Excerpted records START

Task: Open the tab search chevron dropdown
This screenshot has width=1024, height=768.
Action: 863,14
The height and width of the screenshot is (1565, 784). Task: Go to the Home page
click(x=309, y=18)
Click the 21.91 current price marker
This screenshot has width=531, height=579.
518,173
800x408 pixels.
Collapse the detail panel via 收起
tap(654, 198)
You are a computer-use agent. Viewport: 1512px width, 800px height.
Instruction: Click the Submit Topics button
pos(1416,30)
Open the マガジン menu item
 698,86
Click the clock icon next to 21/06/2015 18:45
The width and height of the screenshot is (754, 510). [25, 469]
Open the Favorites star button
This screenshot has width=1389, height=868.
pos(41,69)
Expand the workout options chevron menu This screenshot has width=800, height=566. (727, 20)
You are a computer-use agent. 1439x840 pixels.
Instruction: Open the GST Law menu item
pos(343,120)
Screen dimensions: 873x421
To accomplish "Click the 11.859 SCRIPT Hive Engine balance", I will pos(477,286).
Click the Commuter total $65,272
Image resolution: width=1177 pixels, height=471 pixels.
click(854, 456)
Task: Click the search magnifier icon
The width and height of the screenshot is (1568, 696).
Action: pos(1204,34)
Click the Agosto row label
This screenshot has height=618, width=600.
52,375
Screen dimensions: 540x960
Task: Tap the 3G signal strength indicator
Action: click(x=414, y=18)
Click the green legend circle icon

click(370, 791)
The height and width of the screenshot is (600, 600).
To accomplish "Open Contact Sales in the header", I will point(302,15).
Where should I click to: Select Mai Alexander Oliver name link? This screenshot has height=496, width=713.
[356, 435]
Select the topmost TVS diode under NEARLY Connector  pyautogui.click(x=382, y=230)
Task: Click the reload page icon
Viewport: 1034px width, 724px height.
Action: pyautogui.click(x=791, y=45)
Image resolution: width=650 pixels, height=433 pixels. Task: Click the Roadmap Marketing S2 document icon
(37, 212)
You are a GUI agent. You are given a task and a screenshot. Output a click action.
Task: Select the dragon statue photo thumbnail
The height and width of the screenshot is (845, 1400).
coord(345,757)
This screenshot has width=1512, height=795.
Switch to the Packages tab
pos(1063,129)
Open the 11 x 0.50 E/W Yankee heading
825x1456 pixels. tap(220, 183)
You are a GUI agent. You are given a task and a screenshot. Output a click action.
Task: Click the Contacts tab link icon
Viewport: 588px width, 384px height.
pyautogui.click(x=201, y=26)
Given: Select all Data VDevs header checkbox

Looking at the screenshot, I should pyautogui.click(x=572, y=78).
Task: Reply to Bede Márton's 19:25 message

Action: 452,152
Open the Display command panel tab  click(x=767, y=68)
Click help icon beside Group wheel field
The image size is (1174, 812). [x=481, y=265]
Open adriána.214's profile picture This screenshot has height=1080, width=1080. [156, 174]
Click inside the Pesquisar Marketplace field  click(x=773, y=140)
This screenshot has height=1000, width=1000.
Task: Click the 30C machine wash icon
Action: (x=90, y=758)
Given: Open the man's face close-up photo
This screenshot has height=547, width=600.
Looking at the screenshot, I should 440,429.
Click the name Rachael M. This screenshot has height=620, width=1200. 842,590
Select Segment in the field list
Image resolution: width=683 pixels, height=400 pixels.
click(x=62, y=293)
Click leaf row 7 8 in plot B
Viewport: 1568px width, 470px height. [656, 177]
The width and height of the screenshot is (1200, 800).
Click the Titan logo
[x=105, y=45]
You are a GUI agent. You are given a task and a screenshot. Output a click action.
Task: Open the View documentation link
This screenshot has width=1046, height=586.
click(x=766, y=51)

Excerpted records END

What to produce
Each line in the records above with "accomplish" must be returned.

Exercise answer
To accomplish "Click the 11.859 SCRIPT Hive Engine balance", I will pos(477,286).
To accomplish "Open Contact Sales in the header", I will point(302,15).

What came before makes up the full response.